## GOAL OF THE EXERCISE
Wherever the listing has a line with the string "click", copy that line out.

## DATA EXCERPTS
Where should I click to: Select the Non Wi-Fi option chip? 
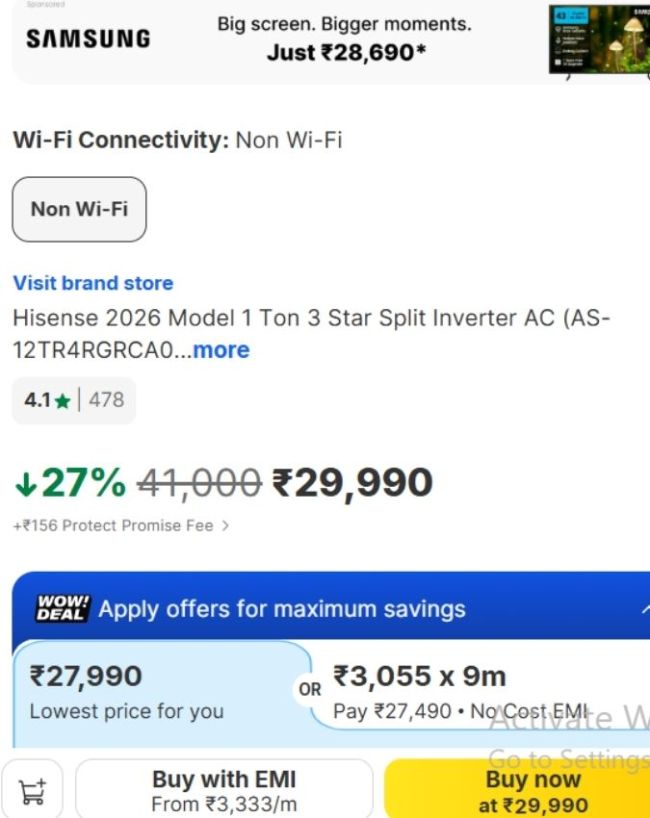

---

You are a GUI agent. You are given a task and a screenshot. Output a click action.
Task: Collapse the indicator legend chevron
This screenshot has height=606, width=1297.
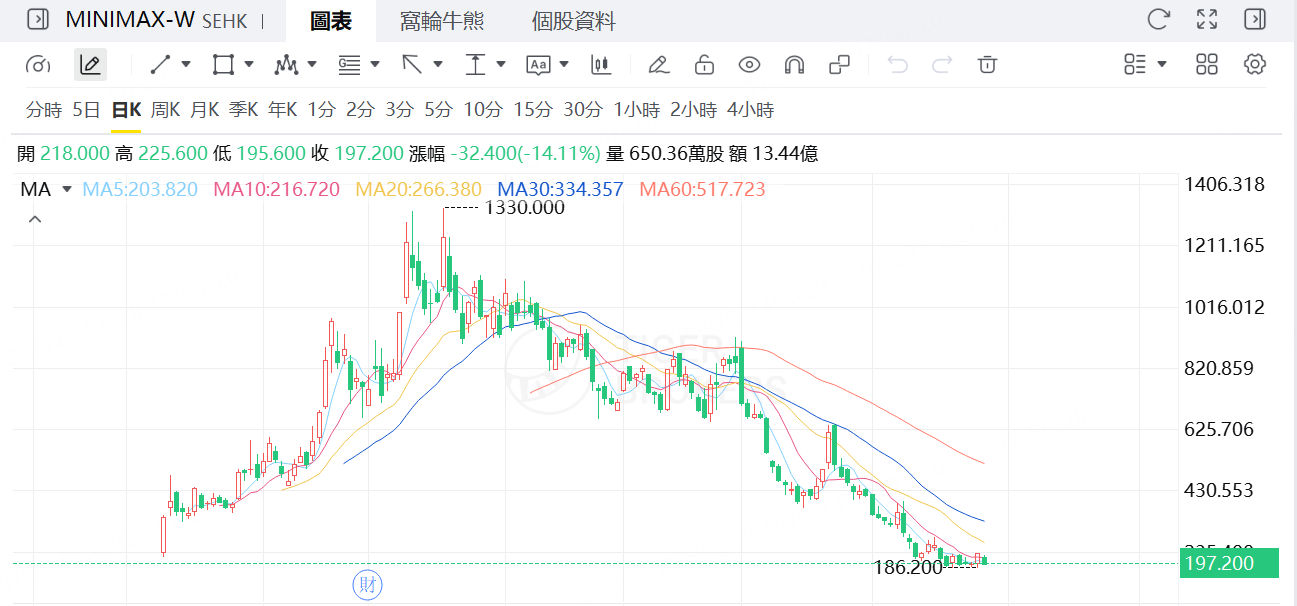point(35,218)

...

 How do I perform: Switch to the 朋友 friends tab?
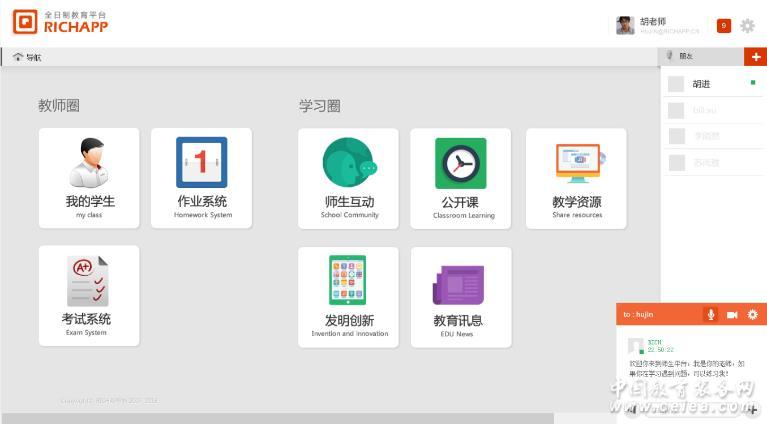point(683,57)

## FINISHED EXERCISE
Where should I click to: Select the Non Wi-Fi option chip? 
You are a GUI agent. You are given a task and a screenshot. Output a click action.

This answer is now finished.